During in-hospital CPR, vasopressin 40 units IV can be given as an alternative to adrenaline. Vasopressin produces vasoconstriction during CPR through which receptor?
- A V2 receptor (renal collecting duct), causing fluid retention and increased preload
- B Beta-1 adrenoceptor, increasing cardiac contractility during low-flow states
- C Angiotensin II receptor type 1, via renin-angiotensin activation
- D V1 receptor (vascular smooth muscle), causing peripheral vasoconstriction ✓
Explanation
Vasopressin (ADH, AVP) administered during CPR acts on V1 receptors in vascular smooth muscle, causing intense peripheral and splanchnic vasoconstriction, increasing peripheral vascular resistance and coronary perfusion pressure.
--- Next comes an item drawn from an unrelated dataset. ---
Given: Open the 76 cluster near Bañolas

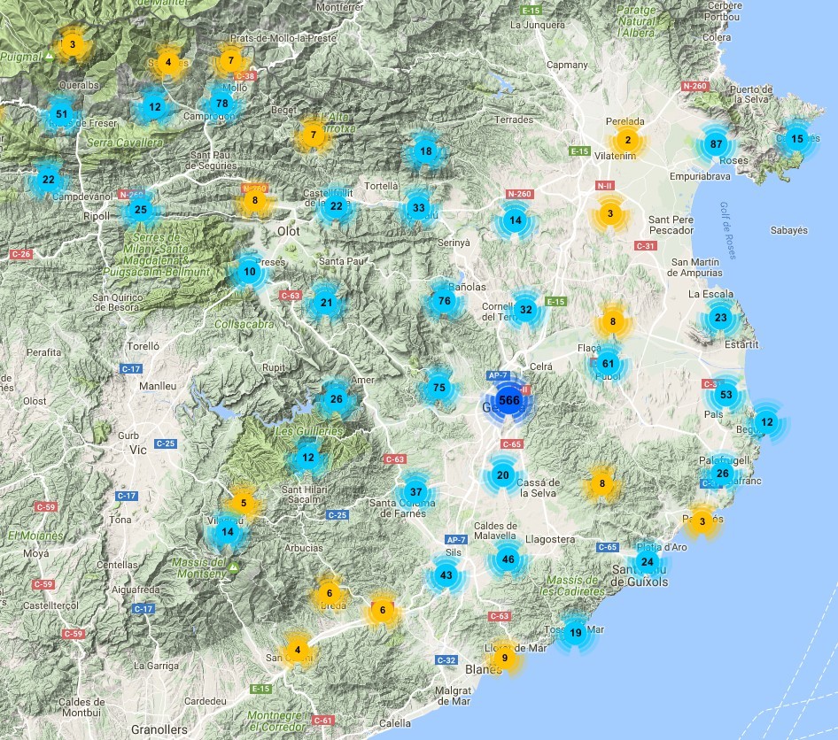Looking at the screenshot, I should point(444,301).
Unlike adrenaline, vasopressin does not cause beta-adrenergic stimulation and has no direct cardiac effect, but the vasoconstriction improves coronary and cerebral perfusion. V2 receptors are renal and mediate water reabsorption; they are not relevant to CPR. Current AHA 2020 guidelines have removed vasopressin from the ACLS algorithm as it offers no benefit over adrenaline alone.
Reference: Morgan & Mikhail's Clinical Anesthesiology, 6th ed.